Quick takeaway: Hospital systems in the U.S. are increasingly behaving like monopolies, eliminating competition and severely limiting consumer choice.
Further context: As recently as 2021, it was estimated that hospitals – by themselves – constituted nearly one-third of overall health spending in this country, equaling 5.6 percent of GDP.
Worryingly, health system consolidation has only made things more concentrated. In fact, three-quarters of markets are considered highly consolidated. Digging even deeper, 90 percent of America’s major urban areas now have little to no hospital competition at all.
What it means: Across the country, huge health systems monopolize care – top to bottom – in many cities, states, and even entire regions. Not only does this lead to higher prices, it also decreases patient choice, impedes innovation, and erodes quality.
Rx POLLING Voters overwhelmingly hold drugmakers accountable for out-of-control prescription drug prices.
Quick takeaway: A new poll shows the vast majority of Americans reject efforts by Big Pharma to shift blame for rising drug prices.
Digging deeper: Key takeaways from the survey include:
- Nearly 70 percent of respondents are concerned about prescription drug prices
- One-third say they or a family member had financial difficulty affording a prescribed medicine in the past 12 months
- 58 percent name pharmaceutical companies as being most responsible for rising prices
- 87 percent agree that lawmakers “should reject the pharmaceutical industry’s blame game targeting others in the supply chain”
What it means: Overwhelmingly, respondents supported proposals aimed at lowering drug prices (Affordable Prescriptions for Patients Act) or increasing list price transparency (FAIR Drug Pricing Act).
GENE THERAPY New gene therapies offer potential hope – at astronomically high prices.
Quick takeaway: Although gene therapy research has led to some discoveries, the price tags associated with these treatments are significant barriers to access.
Digging deeper: As their name suggests, gene therapies target genes to alter biological properties for therapeutic use.

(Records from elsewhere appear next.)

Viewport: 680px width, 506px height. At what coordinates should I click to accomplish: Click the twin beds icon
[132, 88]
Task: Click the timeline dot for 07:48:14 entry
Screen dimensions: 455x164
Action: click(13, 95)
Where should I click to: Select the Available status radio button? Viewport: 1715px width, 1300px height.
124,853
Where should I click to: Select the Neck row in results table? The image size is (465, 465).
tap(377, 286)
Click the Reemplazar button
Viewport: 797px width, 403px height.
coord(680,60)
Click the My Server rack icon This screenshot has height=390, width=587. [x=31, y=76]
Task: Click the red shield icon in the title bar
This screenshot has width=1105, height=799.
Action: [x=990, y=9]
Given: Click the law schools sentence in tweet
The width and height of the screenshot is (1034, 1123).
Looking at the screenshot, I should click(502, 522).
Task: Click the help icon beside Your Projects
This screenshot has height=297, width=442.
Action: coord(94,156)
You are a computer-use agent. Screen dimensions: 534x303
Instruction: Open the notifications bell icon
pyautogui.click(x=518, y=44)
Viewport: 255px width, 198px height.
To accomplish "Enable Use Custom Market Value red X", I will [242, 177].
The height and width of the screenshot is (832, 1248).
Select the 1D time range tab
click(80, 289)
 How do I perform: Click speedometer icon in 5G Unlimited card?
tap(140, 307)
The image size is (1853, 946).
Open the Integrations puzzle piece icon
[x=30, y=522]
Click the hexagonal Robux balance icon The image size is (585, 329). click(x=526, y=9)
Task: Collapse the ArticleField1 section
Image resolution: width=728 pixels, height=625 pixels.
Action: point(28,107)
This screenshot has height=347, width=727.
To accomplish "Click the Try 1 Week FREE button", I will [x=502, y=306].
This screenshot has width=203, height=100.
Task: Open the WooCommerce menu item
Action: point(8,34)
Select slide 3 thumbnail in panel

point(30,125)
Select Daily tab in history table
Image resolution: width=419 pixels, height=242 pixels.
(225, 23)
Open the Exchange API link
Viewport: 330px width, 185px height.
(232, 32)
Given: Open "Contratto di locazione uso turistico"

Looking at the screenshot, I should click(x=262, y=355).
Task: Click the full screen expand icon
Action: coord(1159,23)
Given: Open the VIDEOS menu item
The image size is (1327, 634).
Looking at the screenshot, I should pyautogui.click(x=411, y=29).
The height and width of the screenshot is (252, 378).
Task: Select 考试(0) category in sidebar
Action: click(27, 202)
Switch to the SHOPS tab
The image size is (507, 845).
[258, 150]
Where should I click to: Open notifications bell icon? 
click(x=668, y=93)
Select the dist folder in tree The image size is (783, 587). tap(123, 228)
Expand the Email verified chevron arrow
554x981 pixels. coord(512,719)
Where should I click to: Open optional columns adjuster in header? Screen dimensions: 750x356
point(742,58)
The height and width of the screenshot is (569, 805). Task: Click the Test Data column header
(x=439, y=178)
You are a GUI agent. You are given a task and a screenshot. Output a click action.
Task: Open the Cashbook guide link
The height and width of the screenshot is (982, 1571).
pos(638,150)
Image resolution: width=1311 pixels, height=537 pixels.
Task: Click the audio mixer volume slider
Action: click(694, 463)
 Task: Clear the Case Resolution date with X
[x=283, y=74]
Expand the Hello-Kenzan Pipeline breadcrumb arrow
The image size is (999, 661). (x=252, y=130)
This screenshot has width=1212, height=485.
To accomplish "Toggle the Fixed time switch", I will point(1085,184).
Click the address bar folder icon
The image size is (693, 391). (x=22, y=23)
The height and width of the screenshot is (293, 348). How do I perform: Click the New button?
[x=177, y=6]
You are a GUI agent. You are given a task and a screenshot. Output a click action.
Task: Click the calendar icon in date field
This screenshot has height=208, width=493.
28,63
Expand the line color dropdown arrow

These have quickly become critical tools for treating genetic diseases that may eliminate the need for chronic treatments.
But, the hefty healthcare costs associated with these treatments make development and adoption difficult, especially when those gene therapies fall short of delivering on their promise, making it even harder to justify prices that researchers have argued are already a poor value.
What it means: Not only do these eye-watering prices put many gene therapies out of reach for most patients, they also diminish the willingness of government funders to pay for gene-therapy research.
For us to realize the full benefits of these treatments, healthcare economists point to the need for stakeholders to urgently find a more affordable funding and pricing model.
MEDICARE ADVANTAGE Marginalized and disadvantaged communities choose Medicare Advantage over traditional Medicare.
Quick takeaway: According to new research, 27 percent of Medicare Advantage (MA) enrollees are Black, Latino, or Asian, compared to just 17 percent in traditional Medicare Fee-for-Service (FFS).
Digging deeper: MA enrollees are more demographically and geographically diverse than their FFS counterparts, with 69 percent of eligible Latino Medicare beneficiaries opting for Medicare Advantage (MA), along with 65 percent of the Black Medicare population, and 60 percent of the Asian Medicare population.
Additional findings from the analysis include:
- 19 percent of MA enrollees are more likely to live in socially vulnerable counties
- A higher proportion of MA enrollees report low incomes below 200 percent of the federal poverty level
- MA enrollees spend less on healthcare than FFS enrollees
What it means: The data reinforces the growing popularity of the MA program, which now serves 30.8 million beneficiaries – or, more than half of the entire Medicare-eligible population.